Der Ausdruck „Sohn Gottes“ war unter den Hebräern gebräuchlich, um einen Mann von großer Weisheit und Frömmigkeit zu bezeichnen. Christus verwendete ihn jedoch nicht in diesem Sinne, denn dann hätte Er nicht solche Aufregung verursacht. Die Frage, die die Juden aufgeworfen hatten, lautete: Hat Jesus sich selbst zum Sohn Gottes der Natur nach und damit zum wahren Gott gemacht? Aus den Berichten des Evangeliums über seine Worte und Taten geht klar hervor, dass Er dies getan hat.

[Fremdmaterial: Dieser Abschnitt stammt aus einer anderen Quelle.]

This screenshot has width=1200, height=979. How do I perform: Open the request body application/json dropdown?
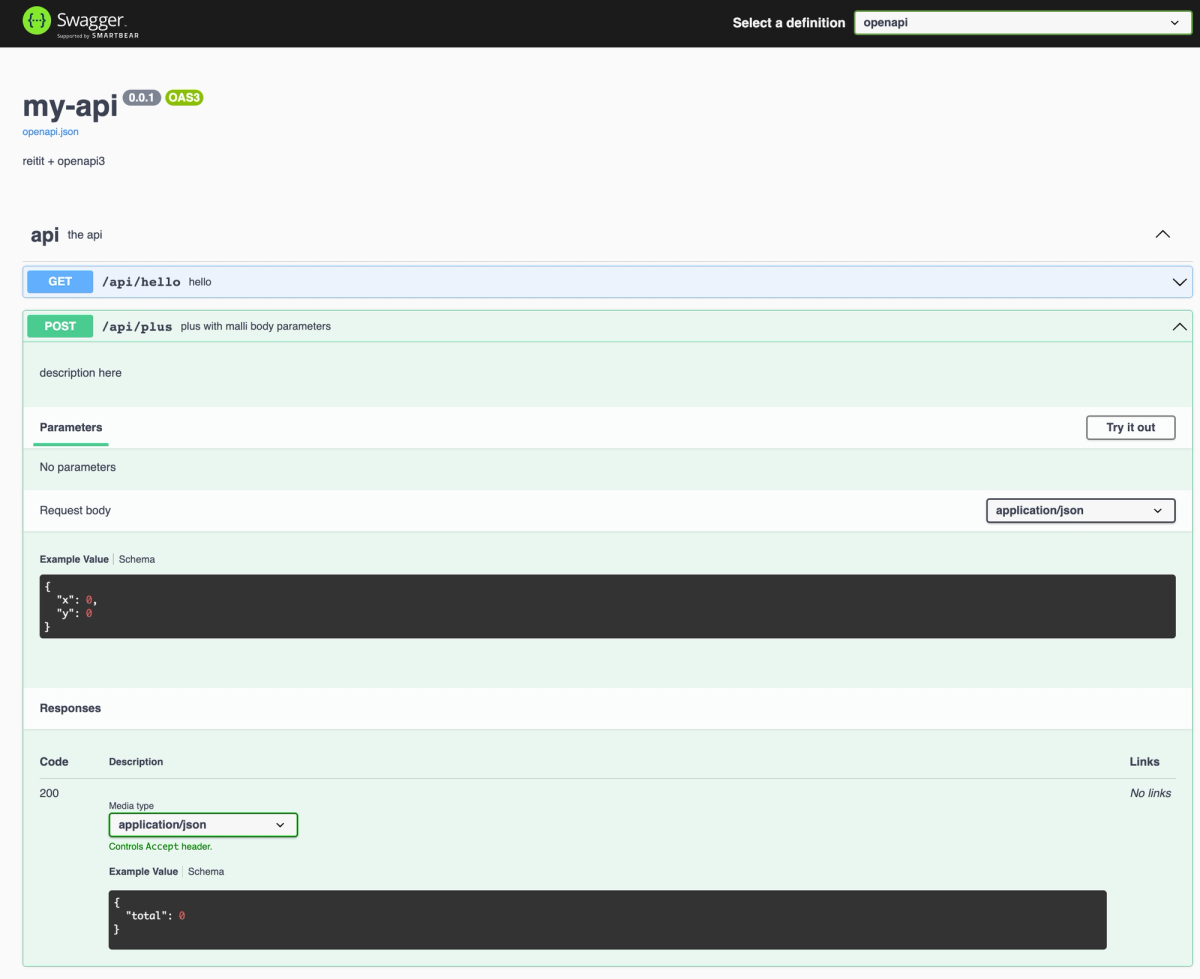tap(1080, 510)
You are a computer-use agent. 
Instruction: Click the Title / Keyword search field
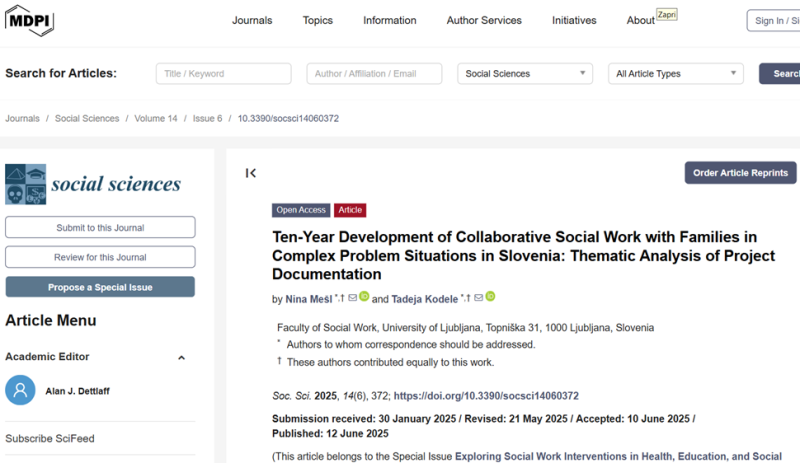(x=223, y=73)
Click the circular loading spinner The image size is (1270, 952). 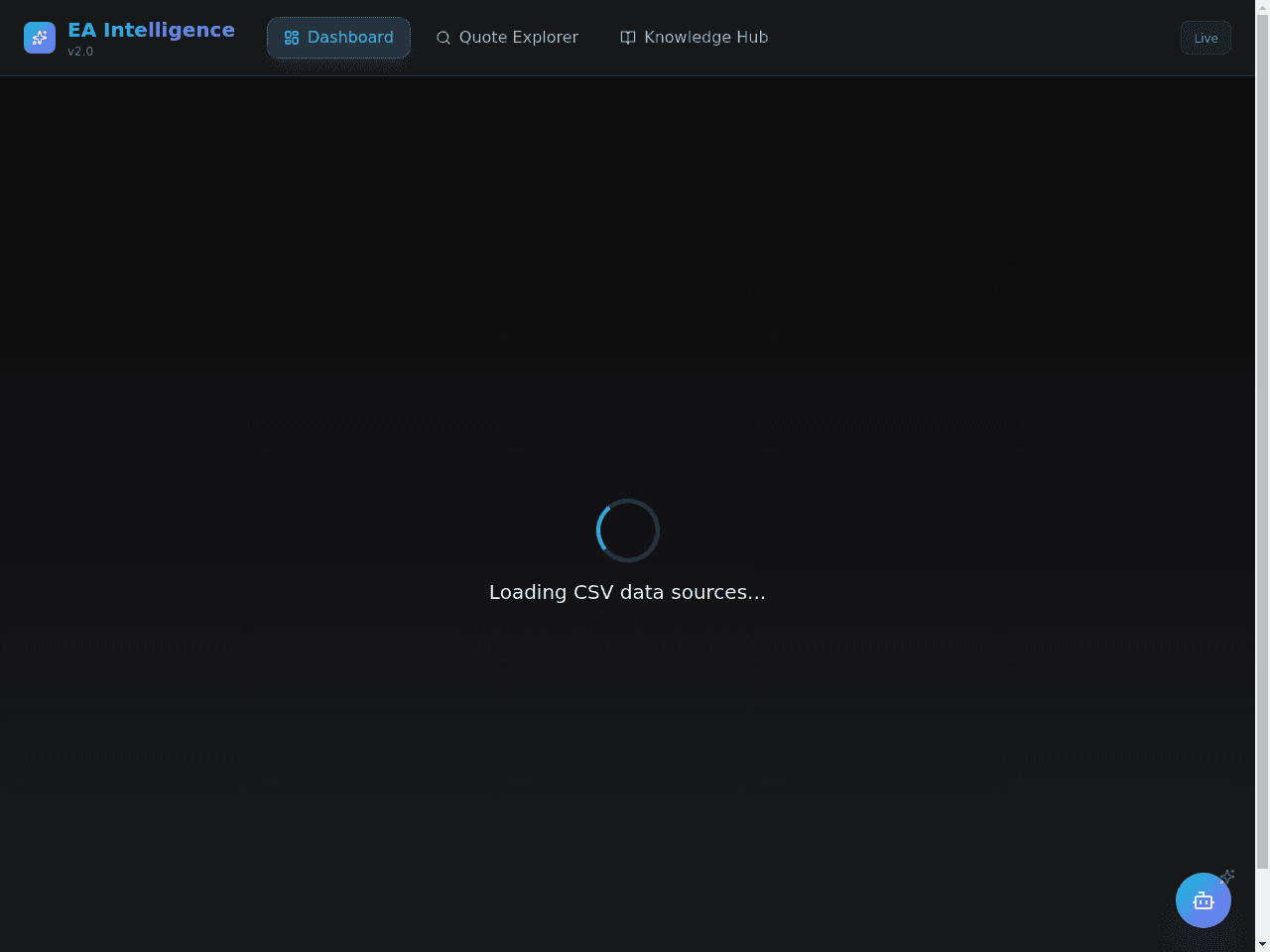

a) Immer wenn Christus seine Beziehung zum Vater anspricht, sagt er: „Mein Vater”; wenn er jedoch von seinen Jüngern spricht, sagt er ausnahmslos: „Euer Vater”. Er spricht niemals von „unserem Vater”. Das Vaterunser bildet da keine Ausnahme, denn dieses Gebet wurde von ihm ausdrücklich für seine Apostel verfasst, wie wir aus seinen eigenen Worten wissen: „So sollt ihr beten.“ Die Unterscheidung wird sehr deutlich in den Fällen, in denen beide Ausdrücke in einem Satz vorkommen: „ Kommet, ihr Gesegneten meines Vaters! Nehmet das Reich in Besitz, welches euch bereitet ist von Grundlegung der Welt an.“ (Mt 25,34).

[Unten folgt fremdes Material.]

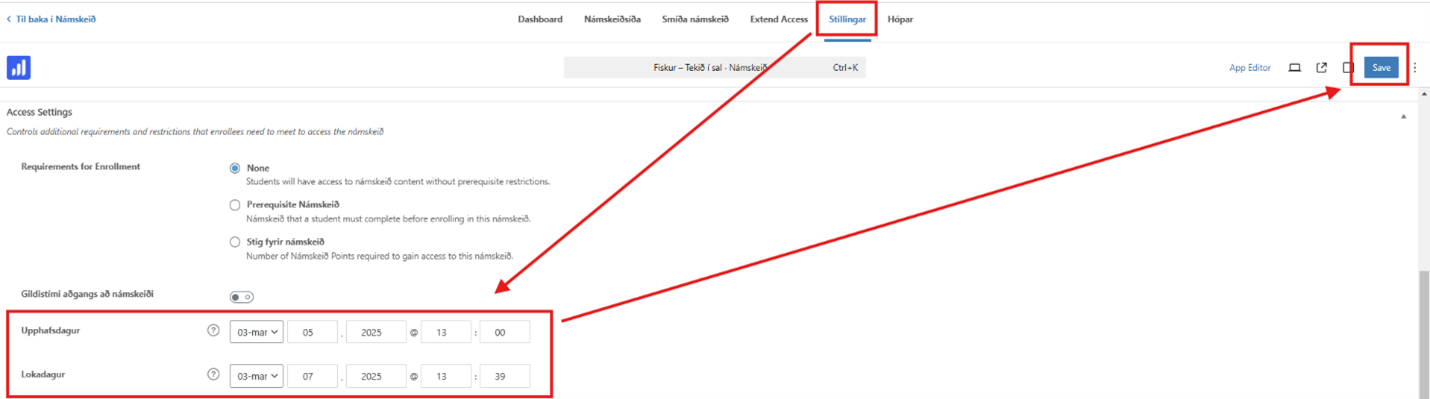Click the Upphafsdagur year input field
Screen dimensions: 1430x399
[376, 331]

b) Als seine selige Mutter im Tempel zu ihm sagte: „Sohn! warum hast du uns das getan? Siehe, dein Vater und ich haben dich mit Schmerzen gesucht!“, antwortete er: „Wusstet ihr nicht, dass ich in dem sein muss, was meines Vaters ist?“ Ein zwölfjähriges Kind kann nur so sprechen, wenn es sich in einem ganz besonderen Sinne als Sohn Gottes fühlt.

c) Jesus hatte seine zweiundsiebzig Jünger ausgesandt, um das Evangelium zu predigen, und ihre Mission war von Erfolg gekrönt. Bei ihrer Rückkehr empfängt er sie mit den freudigen Worten: „Ich preise dich, Vater, Herr des Himmels und der Erde! Dass du dieses vor Weisen und Klugen verborgen, Einfältigen aber offenbaret hast. Ja, Vater! weil es also wohlgefällig gewesen ist vor dir. Alles ist mir von meinem Vater übergeben; und niemand kennt den Sohn außer der Vater; und auch den Vater kennet niemand außer der Sohn, und wem es der Sohn offenbaren will.“ (Mt 11,24-25; Lk 10,21).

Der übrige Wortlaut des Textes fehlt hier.